CQ21. Routine vs. restricted use of episiotomy. There is evidence that restrictive use of episiotomy is more beneficial to women when compared to those women in the routine episiotomy group. The results of one systematic review showed that 75 % of women had episiotomies in the routine group while 28 % of women in the restrictive group had episiotomies. Obviously there was lower incidence of episiepisiotomy in the restrictive group. There was a small percentage of women with severe perineal trauma who needed suturing or who experienced the complication of dysraphism in restrictive group. There was no significant difference in the outcomes of vaginoperineal trauma, dyspareunia, urinary incontinence, perineum pain, or asphyxia of newborn. Therefore, restrictive use of episiotomy is more beneficial to both women and babies. NICE guideline only recommends restrictive use of episiotomy when it is needed for an instrumental delivery or for fetal abnormality, but not for routine use. In conclusion, episiotomy is not needed for all women. Rather, restrictive use is recommended when it is medically necessary during low-risk delivery in Japan.

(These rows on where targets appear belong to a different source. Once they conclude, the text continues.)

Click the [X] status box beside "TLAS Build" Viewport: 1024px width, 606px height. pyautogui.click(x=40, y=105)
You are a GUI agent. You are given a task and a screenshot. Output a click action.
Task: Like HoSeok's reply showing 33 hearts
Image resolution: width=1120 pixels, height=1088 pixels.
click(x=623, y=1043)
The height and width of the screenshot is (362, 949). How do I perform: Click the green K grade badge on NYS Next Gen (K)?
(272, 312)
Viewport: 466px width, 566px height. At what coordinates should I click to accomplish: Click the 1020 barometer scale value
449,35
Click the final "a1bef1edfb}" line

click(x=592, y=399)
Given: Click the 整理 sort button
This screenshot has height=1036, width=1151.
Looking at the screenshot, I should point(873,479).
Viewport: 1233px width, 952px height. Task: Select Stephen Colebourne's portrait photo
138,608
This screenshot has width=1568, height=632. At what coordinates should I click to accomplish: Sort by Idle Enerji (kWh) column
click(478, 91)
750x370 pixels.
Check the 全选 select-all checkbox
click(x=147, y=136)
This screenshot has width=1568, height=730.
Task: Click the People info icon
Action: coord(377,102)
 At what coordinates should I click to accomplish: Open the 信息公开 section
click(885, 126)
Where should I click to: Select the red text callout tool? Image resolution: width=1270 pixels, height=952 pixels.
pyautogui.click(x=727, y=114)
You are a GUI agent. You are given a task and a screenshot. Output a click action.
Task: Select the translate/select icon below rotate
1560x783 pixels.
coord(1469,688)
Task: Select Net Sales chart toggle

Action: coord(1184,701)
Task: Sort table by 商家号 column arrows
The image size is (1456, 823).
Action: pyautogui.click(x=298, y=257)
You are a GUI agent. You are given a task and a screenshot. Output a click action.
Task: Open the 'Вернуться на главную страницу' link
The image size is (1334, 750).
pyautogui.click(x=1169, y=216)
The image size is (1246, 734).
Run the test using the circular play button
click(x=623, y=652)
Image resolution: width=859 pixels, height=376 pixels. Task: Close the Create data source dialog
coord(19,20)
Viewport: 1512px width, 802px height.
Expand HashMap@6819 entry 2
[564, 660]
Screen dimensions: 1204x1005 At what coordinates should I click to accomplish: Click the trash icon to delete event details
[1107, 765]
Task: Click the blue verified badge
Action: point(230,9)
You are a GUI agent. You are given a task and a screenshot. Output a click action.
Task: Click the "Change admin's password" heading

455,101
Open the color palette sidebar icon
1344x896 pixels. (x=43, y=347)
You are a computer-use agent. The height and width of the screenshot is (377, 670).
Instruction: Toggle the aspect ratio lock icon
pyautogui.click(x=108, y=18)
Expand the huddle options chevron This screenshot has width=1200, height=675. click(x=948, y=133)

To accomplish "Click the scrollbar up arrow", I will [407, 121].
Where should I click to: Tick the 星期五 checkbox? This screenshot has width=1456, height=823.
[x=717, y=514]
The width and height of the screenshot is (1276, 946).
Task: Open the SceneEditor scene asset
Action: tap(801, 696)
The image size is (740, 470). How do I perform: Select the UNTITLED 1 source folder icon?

CQ22. Effectiveness of taking hands and knees position for correcting fetal abnormal rotation during progressing labor. There is no obvious evidence that the hands and knees position fixes the abnormal rotation of the fetus or that it is effective in relieving the back pain that comes from abnormal rotation. There have been a few research studies on the effectiveness of the hands and knees position for abnormal rotation, but only one study was used for NICE guideline and a Cochrane systematic review. According to this study, there was no significance in the number of babies fixed as occipitoposterior to position occipitoanterior presentation. However, there is a tendency to correct the fetal abnormal rotation. In addition, this position was effective for relieving back pain and many women wanted to use the hands and knees position in her next delivery. No harm to mother or fetus has been reported due to being in the hands and knees position.